**Input:**
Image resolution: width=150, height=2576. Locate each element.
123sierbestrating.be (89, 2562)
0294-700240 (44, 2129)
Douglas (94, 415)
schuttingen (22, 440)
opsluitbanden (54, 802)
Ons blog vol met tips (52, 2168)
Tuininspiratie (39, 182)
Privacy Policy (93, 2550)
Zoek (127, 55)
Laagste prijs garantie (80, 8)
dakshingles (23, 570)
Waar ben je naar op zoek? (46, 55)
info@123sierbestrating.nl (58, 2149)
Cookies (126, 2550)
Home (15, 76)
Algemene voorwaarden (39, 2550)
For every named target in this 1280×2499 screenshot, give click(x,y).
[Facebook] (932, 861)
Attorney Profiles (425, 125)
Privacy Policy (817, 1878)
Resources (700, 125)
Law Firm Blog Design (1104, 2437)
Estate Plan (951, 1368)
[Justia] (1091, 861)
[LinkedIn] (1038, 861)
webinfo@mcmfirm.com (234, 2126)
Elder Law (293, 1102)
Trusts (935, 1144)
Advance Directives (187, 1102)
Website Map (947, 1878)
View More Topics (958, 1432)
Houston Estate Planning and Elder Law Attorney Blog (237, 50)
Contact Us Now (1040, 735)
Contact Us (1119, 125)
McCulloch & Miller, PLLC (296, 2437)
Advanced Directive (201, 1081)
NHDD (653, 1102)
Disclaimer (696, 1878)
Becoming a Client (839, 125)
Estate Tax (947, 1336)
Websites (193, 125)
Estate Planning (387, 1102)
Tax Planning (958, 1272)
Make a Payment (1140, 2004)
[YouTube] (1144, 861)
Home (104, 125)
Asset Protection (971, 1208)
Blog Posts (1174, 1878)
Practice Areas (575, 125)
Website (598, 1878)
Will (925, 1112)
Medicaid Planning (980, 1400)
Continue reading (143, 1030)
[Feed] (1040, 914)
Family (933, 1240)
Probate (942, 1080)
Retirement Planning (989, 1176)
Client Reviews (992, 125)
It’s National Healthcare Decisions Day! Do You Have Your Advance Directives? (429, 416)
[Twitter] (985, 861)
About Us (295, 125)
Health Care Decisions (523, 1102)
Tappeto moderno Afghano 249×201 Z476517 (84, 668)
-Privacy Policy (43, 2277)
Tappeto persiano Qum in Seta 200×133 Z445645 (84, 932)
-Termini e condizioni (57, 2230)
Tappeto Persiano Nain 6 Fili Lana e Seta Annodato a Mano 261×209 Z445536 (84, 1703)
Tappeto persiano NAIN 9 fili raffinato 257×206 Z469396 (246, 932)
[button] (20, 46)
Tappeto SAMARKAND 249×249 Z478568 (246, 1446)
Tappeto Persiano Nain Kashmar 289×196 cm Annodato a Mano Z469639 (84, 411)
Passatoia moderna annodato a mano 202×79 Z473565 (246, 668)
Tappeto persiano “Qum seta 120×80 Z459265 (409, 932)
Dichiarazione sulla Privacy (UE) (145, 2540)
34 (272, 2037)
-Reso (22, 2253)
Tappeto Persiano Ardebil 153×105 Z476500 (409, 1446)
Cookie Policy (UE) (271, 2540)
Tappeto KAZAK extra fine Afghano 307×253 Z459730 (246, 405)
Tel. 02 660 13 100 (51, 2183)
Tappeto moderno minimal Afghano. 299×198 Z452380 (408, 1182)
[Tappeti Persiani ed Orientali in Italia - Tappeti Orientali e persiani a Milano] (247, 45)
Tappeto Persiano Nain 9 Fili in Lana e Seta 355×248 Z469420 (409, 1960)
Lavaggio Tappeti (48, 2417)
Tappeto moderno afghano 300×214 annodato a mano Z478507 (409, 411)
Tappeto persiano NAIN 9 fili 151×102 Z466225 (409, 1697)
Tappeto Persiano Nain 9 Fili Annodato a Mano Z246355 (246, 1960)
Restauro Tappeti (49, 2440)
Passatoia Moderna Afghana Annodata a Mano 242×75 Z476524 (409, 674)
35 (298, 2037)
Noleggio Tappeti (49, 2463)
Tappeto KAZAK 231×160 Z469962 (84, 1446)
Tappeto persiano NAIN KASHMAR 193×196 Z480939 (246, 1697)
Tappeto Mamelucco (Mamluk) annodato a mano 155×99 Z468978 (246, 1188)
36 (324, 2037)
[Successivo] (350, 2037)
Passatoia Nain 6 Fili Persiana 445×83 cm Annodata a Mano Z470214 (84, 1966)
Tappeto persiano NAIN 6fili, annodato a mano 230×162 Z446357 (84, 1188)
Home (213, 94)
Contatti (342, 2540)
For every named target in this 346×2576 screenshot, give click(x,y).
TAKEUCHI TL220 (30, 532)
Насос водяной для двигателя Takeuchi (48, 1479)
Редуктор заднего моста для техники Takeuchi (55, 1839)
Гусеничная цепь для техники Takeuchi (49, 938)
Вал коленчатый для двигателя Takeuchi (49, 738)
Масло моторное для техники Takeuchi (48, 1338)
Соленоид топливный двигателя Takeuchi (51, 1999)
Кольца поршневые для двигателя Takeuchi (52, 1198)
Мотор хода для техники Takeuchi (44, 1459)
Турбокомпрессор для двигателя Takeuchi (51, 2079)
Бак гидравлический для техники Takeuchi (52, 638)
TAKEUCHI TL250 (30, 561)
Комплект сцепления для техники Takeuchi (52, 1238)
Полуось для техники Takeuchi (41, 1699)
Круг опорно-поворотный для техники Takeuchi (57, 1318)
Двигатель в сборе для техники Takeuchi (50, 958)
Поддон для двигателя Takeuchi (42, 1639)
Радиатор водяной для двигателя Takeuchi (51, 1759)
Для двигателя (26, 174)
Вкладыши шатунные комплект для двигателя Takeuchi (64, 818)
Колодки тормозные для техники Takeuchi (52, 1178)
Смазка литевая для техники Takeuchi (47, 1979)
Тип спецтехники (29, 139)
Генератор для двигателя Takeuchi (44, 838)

**Activity:** All of the data, start to finish: please output it exactly.

**Answer to this problem:**
Image resolution: width=150, height=2576. Locate each element.
123sierbestrating.be (89, 2562)
0294-700240 (44, 2129)
Douglas (94, 415)
schuttingen (22, 440)
opsluitbanden (54, 802)
Ons blog vol met tips (52, 2168)
Tuininspiratie (39, 182)
Privacy Policy (93, 2550)
Zoek (127, 55)
Laagste prijs garantie (80, 8)
dakshingles (23, 570)
Waar ben je naar op zoek? (46, 55)
info@123sierbestrating.nl (58, 2149)
Cookies (126, 2550)
Home (15, 76)
Algemene voorwaarden (39, 2550)
For every named target in this 1280×2499 screenshot, give click(x,y).
[Facebook] (932, 861)
Attorney Profiles (425, 125)
Privacy Policy (817, 1878)
Resources (700, 125)
Law Firm Blog Design (1104, 2437)
Estate Plan (951, 1368)
[Justia] (1091, 861)
[LinkedIn] (1038, 861)
webinfo@mcmfirm.com (234, 2126)
Elder Law (293, 1102)
Trusts (935, 1144)
Advance Directives (187, 1102)
Website Map (947, 1878)
View More Topics (958, 1432)
Houston Estate Planning and Elder Law Attorney Blog (237, 50)
Contact Us Now (1040, 735)
Contact Us (1119, 125)
McCulloch & Miller, PLLC (296, 2437)
Advanced Directive (201, 1081)
NHDD (653, 1102)
Disclaimer (696, 1878)
Becoming a Client (839, 125)
Estate Tax (947, 1336)
Websites (193, 125)
Estate Planning (387, 1102)
Tax Planning (958, 1272)
Make a Payment (1140, 2004)
[YouTube] (1144, 861)
Home (104, 125)
Asset Protection (971, 1208)
Blog Posts (1174, 1878)
Practice Areas (575, 125)
Website (598, 1878)
Will (925, 1112)
Medicaid Planning (980, 1400)
Continue reading (143, 1030)
[Feed] (1040, 914)
Family (933, 1240)
Probate (942, 1080)
Retirement Planning (989, 1176)
Client Reviews (992, 125)
It’s National Healthcare Decisions Day! Do You Have Your Advance Directives? (429, 416)
[Twitter] (985, 861)
About Us (295, 125)
Health Care Decisions (523, 1102)
Tappeto moderno Afghano 249×201 Z476517 (84, 668)
-Privacy Policy (43, 2277)
Tappeto persiano Qum in Seta 200×133 Z445645 (84, 932)
-Termini e condizioni (57, 2230)
Tappeto Persiano Nain 6 Fili Lana e Seta Annodato a Mano 261×209 Z445536 (84, 1703)
Tappeto persiano NAIN 9 fili raffinato 257×206 Z469396 (246, 932)
[button] (20, 46)
Tappeto SAMARKAND 249×249 Z478568 (246, 1446)
Tappeto Persiano Nain Kashmar 289×196 cm Annodato a Mano Z469639 (84, 411)
Passatoia moderna annodato a mano 202×79 Z473565 (246, 668)
Tappeto persiano “Qum seta 120×80 Z459265 (409, 932)
Dichiarazione sulla Privacy (UE) (145, 2540)
34 (272, 2037)
-Reso (22, 2253)
Tappeto Persiano Ardebil 153×105 Z476500 (409, 1446)
Cookie Policy (UE) (271, 2540)
Tappeto KAZAK extra fine Afghano 307×253 Z459730 (246, 405)
Tel. 02 660 13 100 (51, 2183)
Tappeto moderno minimal Afghano. 299×198 Z452380 (408, 1182)
[Tappeti Persiani ed Orientali in Italia - Tappeti Orientali e persiani a Milano] (247, 45)
Tappeto Persiano Nain 9 Fili in Lana e Seta 355×248 Z469420 (409, 1960)
Lavaggio Tappeti (48, 2417)
Tappeto moderno afghano 300×214 annodato a mano Z478507 (409, 411)
Tappeto persiano NAIN 9 fili 151×102 Z466225 (409, 1697)
Tappeto Persiano Nain 9 Fili Annodato a Mano Z246355 (246, 1960)
Restauro Tappeti (49, 2440)
Passatoia Moderna Afghana Annodata a Mano 242×75 Z476524 (409, 674)
35 (298, 2037)
Noleggio Tappeti (49, 2463)
Tappeto KAZAK 231×160 Z469962 (84, 1446)
Tappeto persiano NAIN KASHMAR 193×196 Z480939 (246, 1697)
Tappeto Mamelucco (Mamluk) annodato a mano 155×99 Z468978 (246, 1188)
36 (324, 2037)
[Successivo] (350, 2037)
Passatoia Nain 6 Fili Persiana 445×83 cm Annodata a Mano Z470214 (84, 1966)
Tappeto persiano NAIN 6fili, annodato a mano 230×162 Z446357 (84, 1188)
Home (213, 94)
Contatti (342, 2540)
For every named target in this 346×2576 screenshot, give click(x,y).
TAKEUCHI TL220 (30, 532)
Насос водяной для двигателя Takeuchi (48, 1479)
Редуктор заднего моста для техники Takeuchi (55, 1839)
Гусеничная цепь для техники Takeuchi (49, 938)
Вал коленчатый для двигателя Takeuchi (49, 738)
Масло моторное для техники Takeuchi (48, 1338)
Соленоид топливный двигателя Takeuchi (51, 1999)
Кольца поршневые для двигателя Takeuchi (52, 1198)
Мотор хода для техники Takeuchi (44, 1459)
Турбокомпрессор для двигателя Takeuchi (51, 2079)
Бак гидравлический для техники Takeuchi (52, 638)
TAKEUCHI TL250 (30, 561)
Комплект сцепления для техники Takeuchi (52, 1238)
Полуось для техники Takeuchi (41, 1699)
Круг опорно-поворотный для техники Takeuchi (57, 1318)
Двигатель в сборе для техники Takeuchi (50, 958)
Поддон для двигателя Takeuchi (42, 1639)
Радиатор водяной для двигателя Takeuchi (51, 1759)
Для двигателя (26, 174)
Вкладыши шатунные комплект для двигателя Takeuchi (64, 818)
Колодки тормозные для техники Takeuchi (52, 1178)
Смазка литевая для техники Takeuchi (47, 1979)
Тип спецтехники (29, 139)
Генератор для двигателя Takeuchi (44, 838)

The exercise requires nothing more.